Python is giving you a string literal which, if you gave it back to Python, would result in the same string. This is known as the repr() (short for "representation") of the string. This may not (probably won't, in fact) match the string as it was originally specified, since there are so many ways to do that, and Python does not record anything about how it was originally specified.
It uses double quotes around your first example, which works fine because it doesn't contain any double quotes. The second string contains double quotes, so it can't use double quotes as a delimiter. Instead it uses single quotes and uses backslashes to escape the single quotes in the string (it doesn't have to escape the double quotes this way, and there are more of them than there are single quotes). This keeps the representation as short as possible.

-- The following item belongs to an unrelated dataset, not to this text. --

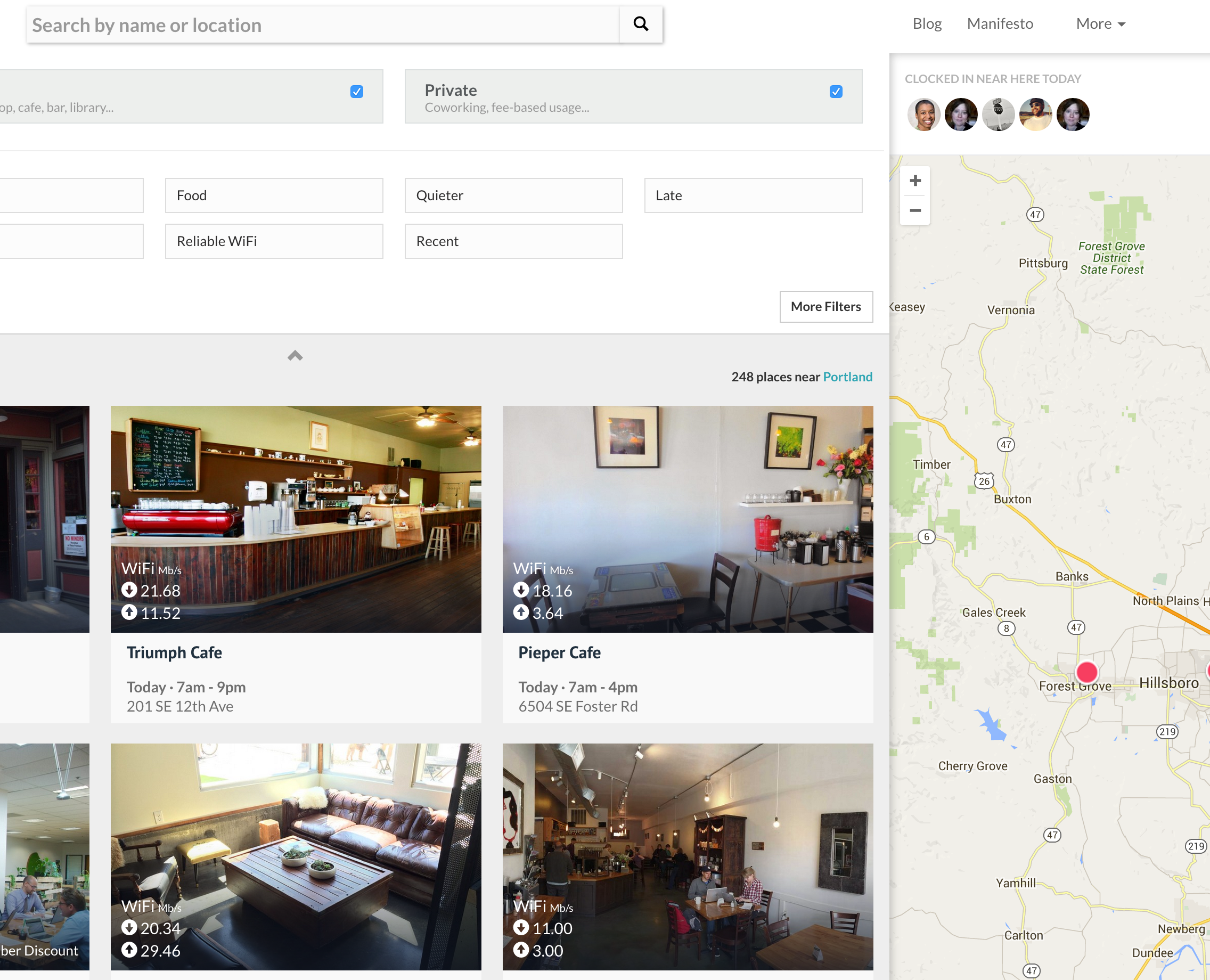Toggle the Quieter filter
Screen dimensions: 1210x980
[513, 195]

There is no reason for this behavior to drive you crazy and no need to try to make it consistent. You only get the repr() of a string when you are peeking at values in Python's interactive mode. When you actually print or otherwise use the string, you get the string itself, not a reconstituted string literal.
If you want to get a JavaScript string literal, the easiest way is to use the json module:
import json
print json.dumps('I said, "Hello, world!"')

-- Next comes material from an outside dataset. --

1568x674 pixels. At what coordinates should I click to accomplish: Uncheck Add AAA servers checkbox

Both f1 and f2 contain perfectly normal, unescaped single quotes.
The fact that their repr looks different is meaningless.
There are a variety of different ways to represent the same string. For example, these are all equivalent literals:
"abc'def'ghi"
'abc\'def\'ghi'
'''abc'def'ghi'''
r"abc'def'ghi"
The repr function on a string always just generates some literal that is a valid representation of that string, but you shouldn't depend on exactly which one it generate. (In fact, you should rarely use it for anything but debugging purposes in the first place.)

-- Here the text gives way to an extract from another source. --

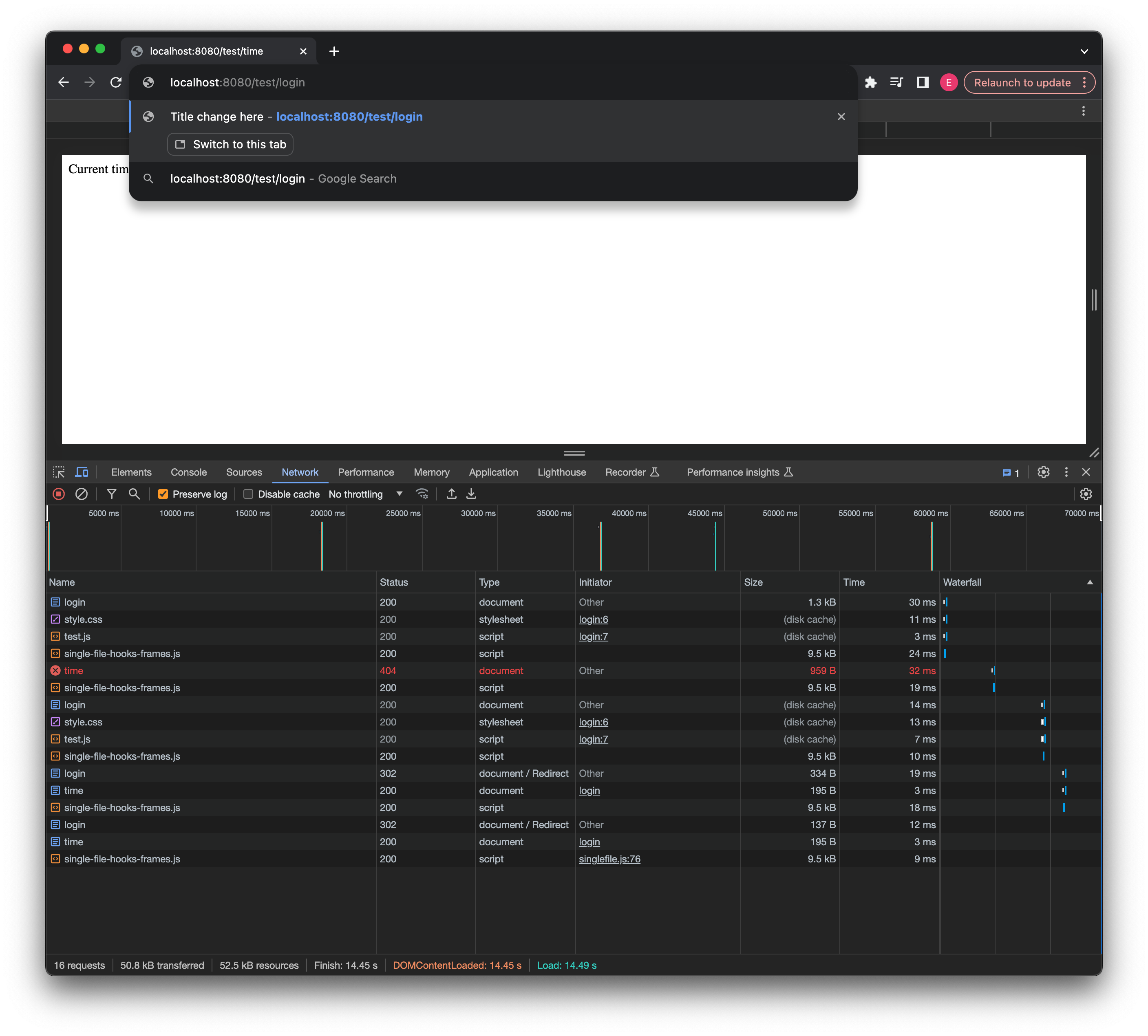1148x1036 pixels.
Task: Select the Inspect element tool
Action: [59, 472]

Since the language doesn't define anywhere what algorithm it uses to generate a repr, it could be different for each version of each implementation.
Most of them will try to be clever, using single or double quotes to avoid as many escaped internal quotes as possible, but even that isn't guaranteed. If you really want to know the algorithm for a particular implementation and version, you pretty much have to look at the source. For example, in CPython 3.3, inside unicode_repr, it counts the number of quotes of each type; then if there are single quotes but no double quotes, it uses " instead of '.
If you want "the" representation of a string, you're out of luck, because there is no such thing. But if you want some particular representation of a string, that's no problem. You just have to know what format you want; most formats, someone's already written the code, and often it's in the standard library. You can make C literal strings, JSON-encoded strings, strings that can fit into ASCII RFC822 headers… But all of those formats have different rules from each other (and from Python literals), so you have to use the right function for the job.